Rechazan el fallo del Tribunal Supremo español que sentenció a prisión a los líderes del fallido proceso separatista en el 2017
La violencia irrumpió ayer en Cataluña al término de la segunda jornada de protestas contra el fallo del Tribunal Supremo español, que condenó a prisión a los líderes del fallido proceso de secesión de 2017, y multiplicó las presiones para que el gobierno central español intervenga otra vez la norteña región.

Casi sobre la medianoche, cuando la situación de violencia que se había extendido de Barcelona hacia otras ciudades de Cataluña todavía no estaba completamente controlada, el gobierno español del socialista Pedro Sánchez emitió un comunicado en el que aseguró que en todo momento "garantizará la seguridad y la convivencia".

Sería una minoría

"Una minoría está queriendo imponer la violencia en las calles de las ciudades catalanas, especialmente Barcelona, Tarragona, Girona y Lleida. La violencia de esta noche está siendo generalizada en todas las protestas", aseguró el gobierno.

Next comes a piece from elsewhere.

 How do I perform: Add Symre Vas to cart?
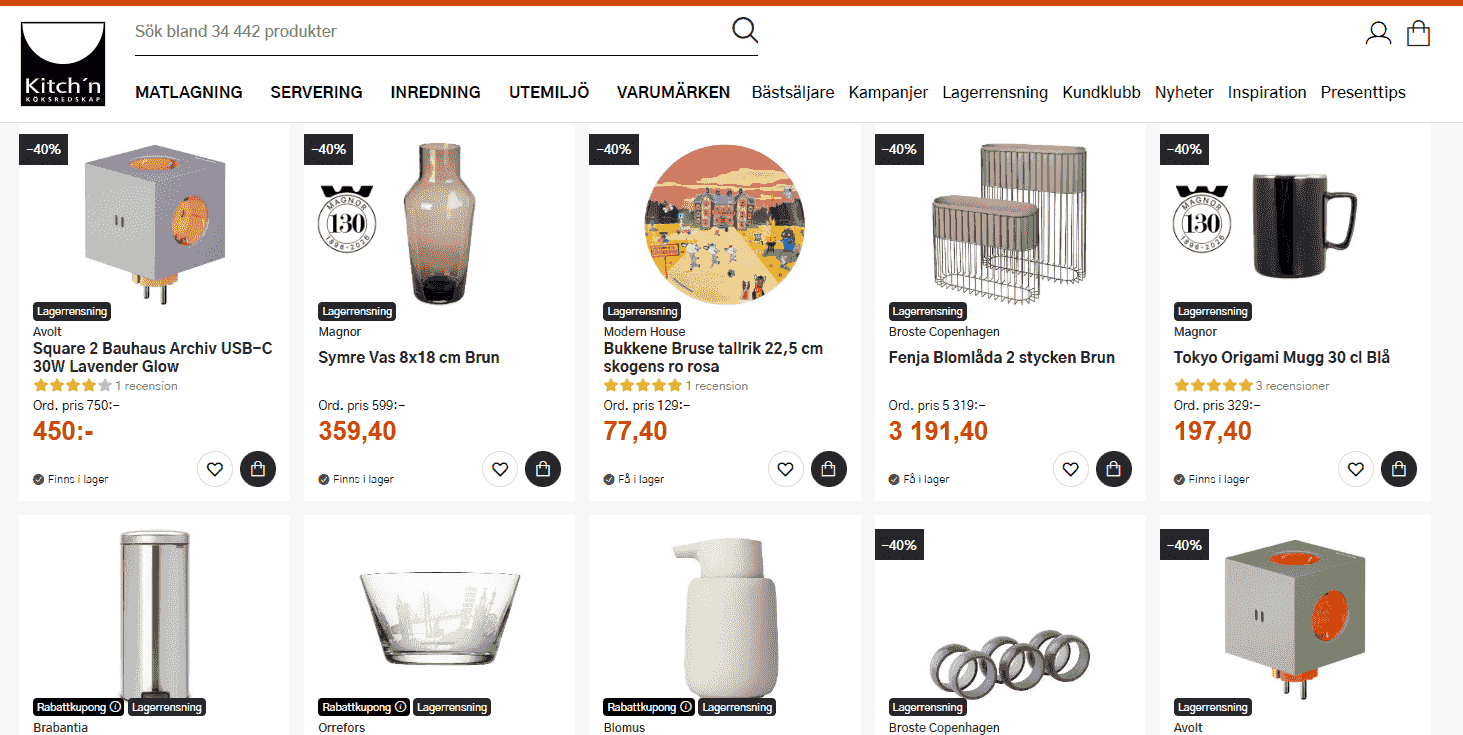click(x=543, y=468)
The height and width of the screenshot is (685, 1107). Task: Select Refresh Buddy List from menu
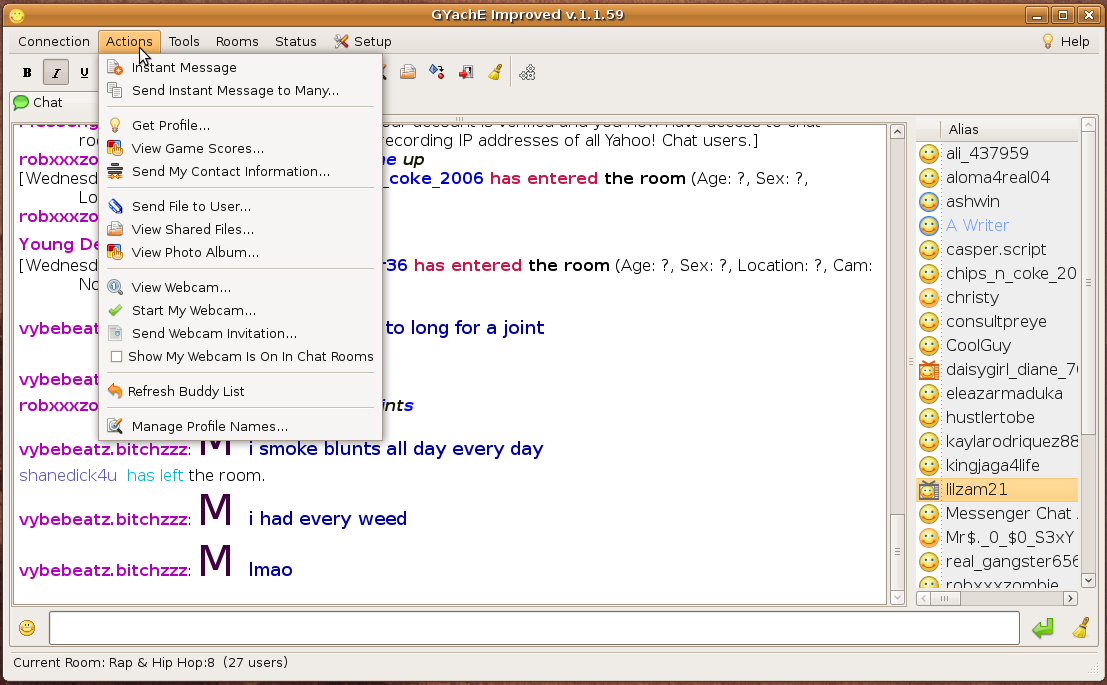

En consecuencia, el gobierno español respaldó el accionar de la Policía Nacional y destacó la coordinación con las demás fuerzas de seguridad, incluida la policía catalana y la Guardia Civil, que intervinieron posteriormente para contener las protestas.

Tres manifestantes fueron detenidos, según el diario El Mundo, y al menos 74 resultaron heridos, según los servicios de Emergencia.

Ajena a las críticas de Madrid, la vocera del gobierno catalán, Mertixell Budó, reivindicó el carácter "cívico y pacífico del movimiento independentista" y, tras "condenar cualquier tipo de violencia", llamó a los propios militantes y simpatizantes independentistas a "aislar a los violentos".

"Hay un grupo de personas organizadas que dañan la imagen del independentismo", dijo en declaraciones a TVE.

Pero las imágenes de caos y violencia fueron suficientes para que el líder del Partido Popular (PP), Pablo Casado, exigiera ayer a Sánchez activar la "Ley de Seguridad Nacional", una norma que permite al gobierno central coordinar a todas las fuerzas de seguridad del Estado.

"Los catalanes no podemos vivir en una tierra donde los violentos imponen su ley. Sánchez tiene que actuar inmediatamente para protegernos no sólo de los radicales sino del gobierno que les alienta", aseguró Inés Arrimadas, exlíder de Ciudadanos en Cataluña.

Tras una primera jornada de protestas en la que manifestantes bloquearon parcialmente el aeropuerto internacional El Prat, el movimiento independentista volvió ayer a las calles para rechazar la sentencia contra sus líderes.

El propio presidente catalán, Quim Torra, había prometido que garantizaría el derecho de los independentistas a protestar contra esta "injusticia".